Thank you for your attendance at this AGM of TEYS Limited.

The company has made a loss of $7,496,581 (including an impairment loss of $3,869,664) for the year ended 30 June 2009 compared to a loss of $508,047 for the year ended 30 June 2009.

On the day of our last AGM, 17 November 2008, the company received notice of legal proceedings for wrongful dismissal by two senior executives, Mr Ruygrok and Mr Brennan, claiming collectively damages of $2.1 million. This litigation has contributed to the loss of the company.

Ultimately these large claims were settled for relatively small sums of money. In Mr Brennan’s case, $50,000 for the claim and $15,000 for the costs and in Mr Ruygrok’s case, $50,000 for the claim, $15,000 for the costs and approximately $50,000 for the forgiveness of a loan owed by him to the company. The settlement of these claims was announced on 3 July 2009.

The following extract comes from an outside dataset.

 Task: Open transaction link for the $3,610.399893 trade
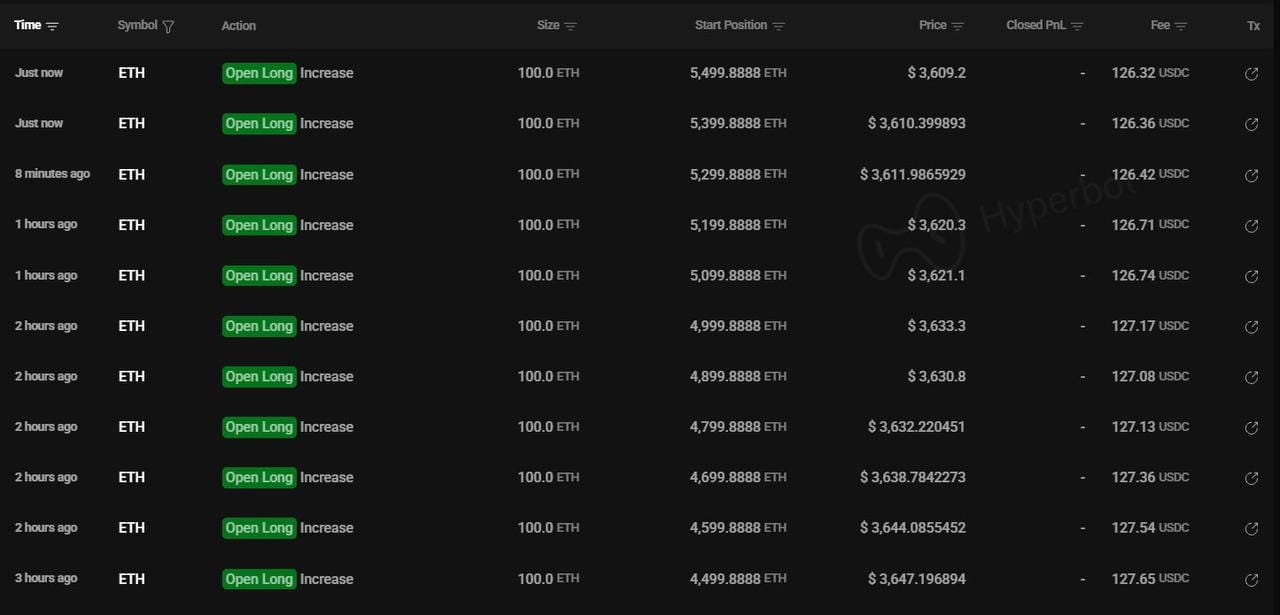(1251, 124)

At about the same time as the company was engaged in the dispute with the former senior executives, on the property funds management front, the company was engaged in a substantial dispute with parties related to Mr Kim Burton and RFA Management Limited, a company previously managed by TEYS Property Funds Limited. At the time of Mr Brennan and Mr Ruygrok leaving the company I resigned as a director of RFA. Mr Brennan and Mr Ruygrok having exited the company, maintained their directorships of RFA and worked for a time with Mr Burton. Ultimately Mr Ruygrok and Mr Brennan resigned as directors of RFA and following their resignations as directors of RFA the company was able to come to a settlement of over $10 million worth of claims with Mr Burton on behalf of RFA. We are pleased to advise that since affecting the settlement we have established a very good working relationship with Mr Burton which we hope will lead to new opportunities for the company in funds management in the future.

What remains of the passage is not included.